The US Justice Department unsealed new charges against a third Libyan man in the 1988 bombing of a Pan Am jet over Lockerbie, Scotland, that killed 270 people, including 190 Americans.
The suspect, Abu Agila Mohammad Masud, is a Libyan intelligence official and is charged with two criminal counts related to the bombing.
“Let there be no mistake: no amount of time or distance will stop the United States and our Scottish partners from pursuing justice in this case,” Barr said at a news conference at the Justice Department in Washington, DC on Monday, the 32nd anniversary of the Pan Am Flight 103 bombing.
Masud is in custody in Libya and Barr said he believes the Libyan government will let him be extradited to the US to be tried.
“We think the prospects are very good,” Barr said. “We have no reason to think that [the Libyan] government is interested in associating itself with this heinous act of terrorism, and so, we’re optimistic that they will turn him over to face justice.”
Masud is accused of building the bomb that destroyed Flight 103 and working with two other Libyan Intelligence Agency operatives – Abdel Basset Ali al-Megrahi and Lamen Khalifa Fhimah – to carry out the plot.
The Justice Department said Masud worked in various capacities for Libyan intelligence, including as a technical expert in building explosive devices from approximately 1973 to 2011. It also alleged Masud was involved in the 1986 bombing of the LaBelle Discotheque in West Berlin, Germany, that killed two US service members.
The New York-bound Pan Am 103 exploded over Lockerbie less than an hour after takeoff from London on December 21, 1988. The attack, caused by a bomb packed into a suitcase, killed 259 people on the plane and 11 on the ground.
Among the Americans on board were 35 Syracuse University students flying home for Christmas after a semester abroad.
Barr, who is stepping down from his role as attorney general on Wednesday, has a long history with the Lockerbie case.
In 1991, during Barr’s first stint as attorney general under President George HW Bush, the Justice Department indicted al-Megrahi and Fhimah for building the suitcase bomb and planting it on another flight before the suitcase was transferred to Pan Am Flight 103.
In 1992, the United Nations Security Council imposed arms sales and air travel sanctions against Libya to prod the country’s leader, Muammar Gaddafi, into surrendering the two suspects.

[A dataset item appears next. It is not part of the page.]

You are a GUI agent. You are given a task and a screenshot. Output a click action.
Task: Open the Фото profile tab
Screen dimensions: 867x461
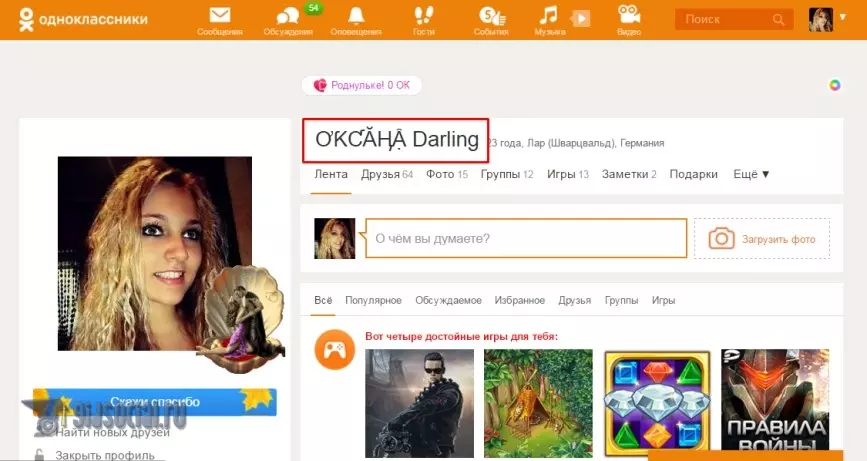click(x=446, y=174)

The sanctions were later lifted after Libya agreed to a $2.7bn compensation deal with the victims’ families.
Al-Megrahi was found guilty by a Scottish court in the Netherlands in 2001 and freed in 2009 on compassionate grounds after being diagnosed with cancer. He died in Libya in 2012. Fhimah was acquitted of all charges.

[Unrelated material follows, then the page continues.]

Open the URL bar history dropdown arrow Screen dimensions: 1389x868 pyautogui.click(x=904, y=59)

Following al-Megrahi’s release in 2009, filmmaker Ken Dornstein, whose brother David was on Flight 103, began looking for others responsible for the bombing. After six years of investigating, including multiple trips to Libya, he discovered Masud’s identity and turned that information over to the FBI.
That led US investigators to request the transcript of a 2012 interview of Masud done by the Libyan government after he was arrested following the fall of Gaddafi in 2011. That interview, Barr said, was shared with the US and ultimately led US investigators to confirm evidence implicating Masud.